You Better Werk: Mina Gerges
Since their introduction in Season 2 of Rupaul’s Drag Race, The Pit Crew has presented an idealized version of what a gay man’s body should look like: masculine, muscular, toned and well endowed. Insert Mina Gerges, the first plus-size member of the Pit Crew on the show's spin off, Canada’s Drag Race. Having Gerges in the Pit Crew is a huge step forward in correcting the show’s inaccurate portrayal of what the LGBTQ+ community looks like.
“Because guys actually look like us, and we deserve to be seen,” Gerges responded when asked why they wanted to be in the Pit Crew. “I’m fighting for people to see the value in different versions of beauty and I think it’s important, especially when talking about body image that we don’t go ignored.”
And that is exactly what Makes Gerges a star; they continue to show up as their true authentic self, in spite of their struggles. “As a kid, I was often misunderstood and growing up in the Middle East, I felt like I couldn’t be my real self,” they explained. For Gerges, being visible wasn’t an option–it was their destiny.
“Growing up in a place where you can be killed for who you are, I had to make a decision that might have cost me my life. But, I decided to fight.”
That fighting spirit is what has continued to make them a success in the mainstream. From deals with Calvin Klein and Sephora to now being a member of Drag Race’s Pit Crew, Gerges says that none of it has been easy. “I’ve always fought for people to see my value in different versions of beauty,” they shared, noting that like many men of color, their voice was largely ignored prior to getting on the show. “No one listened to us...hence why so many of us feel so small. But I feel like the most beautiful thing I can do is to show the world that me and my body, our body, we deserve to be seen and heard.”
For Gerges, being on the show was their first step in showing the world that beauty comes in various shapes and sizes and has a multitude of colors. “When I heard that the show was happening, I thought, ‘well I’ve been doing all this work for inclusivity so why not?’” For them, being on the show was a step towards proving to themselves how much they had grown since the days of struggling with their body image and overcoming an eating disorder. “I had always been hard on myself in terms of how I look, so imagine walking into an audition room on a cold, rainy November day where there are 30 guys who look like the typical Pit Crew. They were taller than me, they were thinner than me. So it was very intimidating when they called my name.”

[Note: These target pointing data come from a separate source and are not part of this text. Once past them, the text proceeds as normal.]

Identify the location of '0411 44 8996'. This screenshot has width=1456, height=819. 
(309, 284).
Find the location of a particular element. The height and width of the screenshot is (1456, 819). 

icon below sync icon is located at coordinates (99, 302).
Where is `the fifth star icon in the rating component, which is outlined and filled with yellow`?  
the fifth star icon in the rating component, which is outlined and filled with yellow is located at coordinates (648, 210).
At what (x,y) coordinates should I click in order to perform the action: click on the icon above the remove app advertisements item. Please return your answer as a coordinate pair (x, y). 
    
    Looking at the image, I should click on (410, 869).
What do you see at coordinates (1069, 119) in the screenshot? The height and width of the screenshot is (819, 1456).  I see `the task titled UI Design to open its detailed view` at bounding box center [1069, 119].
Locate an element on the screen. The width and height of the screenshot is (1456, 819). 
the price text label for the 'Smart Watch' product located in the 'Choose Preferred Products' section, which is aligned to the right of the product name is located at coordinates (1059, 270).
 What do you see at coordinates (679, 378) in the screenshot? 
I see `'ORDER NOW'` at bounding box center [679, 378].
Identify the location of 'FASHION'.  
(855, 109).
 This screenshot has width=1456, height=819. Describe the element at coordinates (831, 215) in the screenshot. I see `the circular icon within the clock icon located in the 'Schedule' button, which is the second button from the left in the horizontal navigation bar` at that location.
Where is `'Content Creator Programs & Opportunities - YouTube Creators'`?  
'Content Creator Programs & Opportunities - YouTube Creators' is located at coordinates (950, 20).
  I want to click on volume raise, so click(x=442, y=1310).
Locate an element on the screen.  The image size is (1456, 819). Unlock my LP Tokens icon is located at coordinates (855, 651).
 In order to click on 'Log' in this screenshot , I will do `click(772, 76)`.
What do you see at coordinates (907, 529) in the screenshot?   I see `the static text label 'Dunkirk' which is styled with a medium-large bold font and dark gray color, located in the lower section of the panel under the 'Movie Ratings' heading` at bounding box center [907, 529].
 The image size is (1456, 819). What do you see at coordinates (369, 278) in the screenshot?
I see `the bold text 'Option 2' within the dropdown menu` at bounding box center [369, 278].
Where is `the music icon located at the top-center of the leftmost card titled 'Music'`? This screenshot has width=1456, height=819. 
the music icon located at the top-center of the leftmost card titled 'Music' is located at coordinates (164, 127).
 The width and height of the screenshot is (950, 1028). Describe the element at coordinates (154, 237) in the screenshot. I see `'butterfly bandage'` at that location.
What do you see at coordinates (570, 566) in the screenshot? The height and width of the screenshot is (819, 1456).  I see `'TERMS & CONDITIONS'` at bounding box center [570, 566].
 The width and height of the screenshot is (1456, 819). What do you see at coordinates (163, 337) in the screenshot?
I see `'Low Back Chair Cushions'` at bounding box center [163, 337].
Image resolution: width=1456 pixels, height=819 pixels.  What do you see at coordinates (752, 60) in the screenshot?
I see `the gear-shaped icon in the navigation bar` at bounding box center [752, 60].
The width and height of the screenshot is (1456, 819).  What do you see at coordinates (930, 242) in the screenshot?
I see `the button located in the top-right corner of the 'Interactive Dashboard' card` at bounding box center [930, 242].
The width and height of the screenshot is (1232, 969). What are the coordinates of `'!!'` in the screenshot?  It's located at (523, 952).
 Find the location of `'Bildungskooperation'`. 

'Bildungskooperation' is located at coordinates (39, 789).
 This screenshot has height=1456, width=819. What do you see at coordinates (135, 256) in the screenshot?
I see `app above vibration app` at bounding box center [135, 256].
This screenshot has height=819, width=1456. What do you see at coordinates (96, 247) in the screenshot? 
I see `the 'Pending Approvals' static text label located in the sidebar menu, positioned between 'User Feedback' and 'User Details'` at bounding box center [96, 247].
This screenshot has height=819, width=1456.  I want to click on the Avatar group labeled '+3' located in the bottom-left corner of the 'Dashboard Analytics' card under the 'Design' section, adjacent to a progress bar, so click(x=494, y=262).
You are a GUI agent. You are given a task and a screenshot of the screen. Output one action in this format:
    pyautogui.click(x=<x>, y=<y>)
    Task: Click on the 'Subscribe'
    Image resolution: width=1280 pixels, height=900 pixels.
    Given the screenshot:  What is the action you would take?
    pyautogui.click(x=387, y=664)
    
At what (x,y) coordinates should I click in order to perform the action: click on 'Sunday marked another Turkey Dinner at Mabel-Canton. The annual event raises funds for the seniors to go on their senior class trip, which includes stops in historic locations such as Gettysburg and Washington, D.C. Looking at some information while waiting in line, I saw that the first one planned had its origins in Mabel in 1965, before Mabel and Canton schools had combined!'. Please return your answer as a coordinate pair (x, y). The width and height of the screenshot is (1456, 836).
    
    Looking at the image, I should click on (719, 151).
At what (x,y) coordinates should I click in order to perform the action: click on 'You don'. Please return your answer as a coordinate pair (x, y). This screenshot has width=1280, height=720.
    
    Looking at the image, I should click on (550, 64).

While Gerges shared that the hardest part of the process was being in the room, they also said that going for the opportunity is what helped them grow their confidence more than anything else they have ever done. “So, I’m thinking to myself that no one is going to find me attractive, something that very many gay men feel,” Gerges pointed out. “I kept looking at myself in the mirror and saying that I don’t look like these men, until I realized in that moment that I have something to offer too. I told myself to focus on my smile and how great my personality is. You know, that I am a good person. That me being there was not just about my looks.”
In this moment, it would have been very easy for Gerges to grab their things and leave, however it was a moment with a producer that really elevated their tenacity.
“A producer asked me why I wanted to audition and I told them plainly that in Drag Race, the Pit Crew is seen as the epitome of beauty, as something that all gay men should aspire to be. I said that my body is no less beautiful just because I have fat and stretch marks on my body...I deserve to be seen like everyone else.”
Though Gerges still struggles with the notoriety that the show has brought them (and all of the backlash that has come with it), they noted that they would do it all over again in a heartbeat. “Some folks say that I was a token hire and others have tried to knock me for being a bigger model,” they detailed when talking about the aftermath of the experience. “However, like I said before, I do what I do because though it has been hard to break through many of these glass ceilings, I want to use my platform to bring others confidence. I want to give and help open doors for other people.”
Gerges says that being so visible was hard, but it taught them the greatest lesson. “Doing the show taught me the importance of not comparing myself to other people,” they explained. “You have to be comfortable with owning the beauty you exude. I think a lot of queer people share the journey of being torn down and bullied our entire lives. We’ve been invisible and it is very easy to internalize all of that and feel like we are not worthy and feel like we are not beautiful. But I am here to tell you that you are.”
More, Gerges highlighted how important it is to never shrink yourself to make others comfortable. “For me, my entire life, I was told how to dress, how to act, and how I should behave,’ they shared. “People want to put you into a box because that is how the world operates. But remember that people want to force you into the idea of who they think of you are and who you should be. I’ve fought against that my entire life and plan to keep doing that in my career.”
When asking them what the greatest one should take away from their story, Gerges reminds us that liberation is about fighting to unlearn all of the negative things that society has put on to us. “We have to remember that the filth that we have internalized is not about us,” they noted.
“It’s about knowing that you are not alone. It’s about knowing that there is beauty in fighting to be seen because our super power is resilience.”